# Suggested real estate sites...Sicily in particular?



## Melissa58275 (Apr 14, 2014)

I'm doing my due diligence for an exploratory trip to Italy, specifically southern Italy (Puglia, Sicily) and want to have a look at some real estate sites to gauge the sort of places available for long-term lets and the price range on them. 

Google searches for long-term rentals, Sicily real estate and the like turn up mostly short-term vacation rental sites, but I want to check out the market for long-term (minimum1 year, possibly longer) lets and even purchases. 

Can anyone suggest some sites to look at?

Thanks


----------



## NickZ (Jun 26, 2009)

Affitto Case Appartamenti Immobili Uffici Ville Solo Affitti

Is only rentals.

casa.it and the other sale sites also tend to have rental sections.

OTOH one year would still be on the short end. Normal rentals are much longer. Either 3+3 or 4+4. Which means a three year contract with an option for three more. Or a four year with an option.

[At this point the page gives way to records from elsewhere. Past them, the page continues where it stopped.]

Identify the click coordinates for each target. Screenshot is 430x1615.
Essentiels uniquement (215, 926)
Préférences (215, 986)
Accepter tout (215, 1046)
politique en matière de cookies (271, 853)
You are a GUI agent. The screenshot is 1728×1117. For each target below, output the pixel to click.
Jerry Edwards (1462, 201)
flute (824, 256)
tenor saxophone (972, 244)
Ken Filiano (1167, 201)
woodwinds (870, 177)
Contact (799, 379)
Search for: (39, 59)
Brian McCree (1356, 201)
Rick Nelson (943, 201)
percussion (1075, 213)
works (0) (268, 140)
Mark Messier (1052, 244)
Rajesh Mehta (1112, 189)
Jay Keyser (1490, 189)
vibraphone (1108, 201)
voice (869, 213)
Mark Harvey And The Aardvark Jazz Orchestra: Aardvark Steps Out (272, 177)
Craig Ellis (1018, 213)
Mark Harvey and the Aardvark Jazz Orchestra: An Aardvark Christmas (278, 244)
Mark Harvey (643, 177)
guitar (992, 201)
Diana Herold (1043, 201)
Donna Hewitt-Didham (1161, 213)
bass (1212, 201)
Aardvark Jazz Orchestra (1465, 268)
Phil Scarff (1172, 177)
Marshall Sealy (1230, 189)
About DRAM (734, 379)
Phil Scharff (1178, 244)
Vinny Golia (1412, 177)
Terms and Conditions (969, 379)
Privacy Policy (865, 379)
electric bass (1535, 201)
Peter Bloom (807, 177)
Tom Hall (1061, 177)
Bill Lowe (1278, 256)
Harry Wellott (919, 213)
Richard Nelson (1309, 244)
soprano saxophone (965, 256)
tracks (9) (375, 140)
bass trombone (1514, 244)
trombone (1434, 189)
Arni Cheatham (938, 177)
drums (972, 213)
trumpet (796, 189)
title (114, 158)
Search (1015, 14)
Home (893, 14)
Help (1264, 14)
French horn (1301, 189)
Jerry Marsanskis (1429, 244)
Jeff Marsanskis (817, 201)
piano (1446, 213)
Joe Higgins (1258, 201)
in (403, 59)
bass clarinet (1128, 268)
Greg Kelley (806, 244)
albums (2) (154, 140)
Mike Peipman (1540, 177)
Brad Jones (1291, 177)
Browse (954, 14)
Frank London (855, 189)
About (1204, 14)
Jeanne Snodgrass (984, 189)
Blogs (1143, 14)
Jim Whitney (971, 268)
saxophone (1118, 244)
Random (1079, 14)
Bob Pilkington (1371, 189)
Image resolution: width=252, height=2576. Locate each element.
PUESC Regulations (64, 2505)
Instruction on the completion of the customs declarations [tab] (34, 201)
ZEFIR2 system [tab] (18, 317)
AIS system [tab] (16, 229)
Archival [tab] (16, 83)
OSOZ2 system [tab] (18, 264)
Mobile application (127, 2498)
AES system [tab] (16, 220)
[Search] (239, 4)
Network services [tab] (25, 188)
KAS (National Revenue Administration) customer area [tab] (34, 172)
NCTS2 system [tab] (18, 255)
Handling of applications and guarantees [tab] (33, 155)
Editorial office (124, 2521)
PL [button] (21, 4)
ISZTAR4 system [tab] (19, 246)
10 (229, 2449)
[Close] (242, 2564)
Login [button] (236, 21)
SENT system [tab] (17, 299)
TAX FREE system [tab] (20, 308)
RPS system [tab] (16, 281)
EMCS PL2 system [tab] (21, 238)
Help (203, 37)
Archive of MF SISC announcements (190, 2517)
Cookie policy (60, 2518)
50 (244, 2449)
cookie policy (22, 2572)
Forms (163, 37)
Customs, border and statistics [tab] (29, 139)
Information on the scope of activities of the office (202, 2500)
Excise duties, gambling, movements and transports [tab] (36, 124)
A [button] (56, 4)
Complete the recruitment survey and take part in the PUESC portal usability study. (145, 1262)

There is an 18 month contract but that's still considered "short".


----------



## lindanoto63 (Jul 28, 2008)

You can do month by month let thru a quite popular rental site (also in english) that we use for our rentals in Siracusa and when we travel and need to rent. Long terms at reduced orices and reviews of the apartments. It is secure snd takes alot of the hassle out of renting while giving more freedom to move sround easier. I don't think I can post the site but you can pm me for it.


----------



## sicilian1 (Jul 3, 2013)

I went to Ragusa for a month in 2012 and rented a place through Zuleima. I hope it's okay that I posted the name. It worked out very well for me.

She only represents the properties listed on the site, but I'm planning to talk to her about rentals in other parts of Sicily for my next trip which will be next year.


----------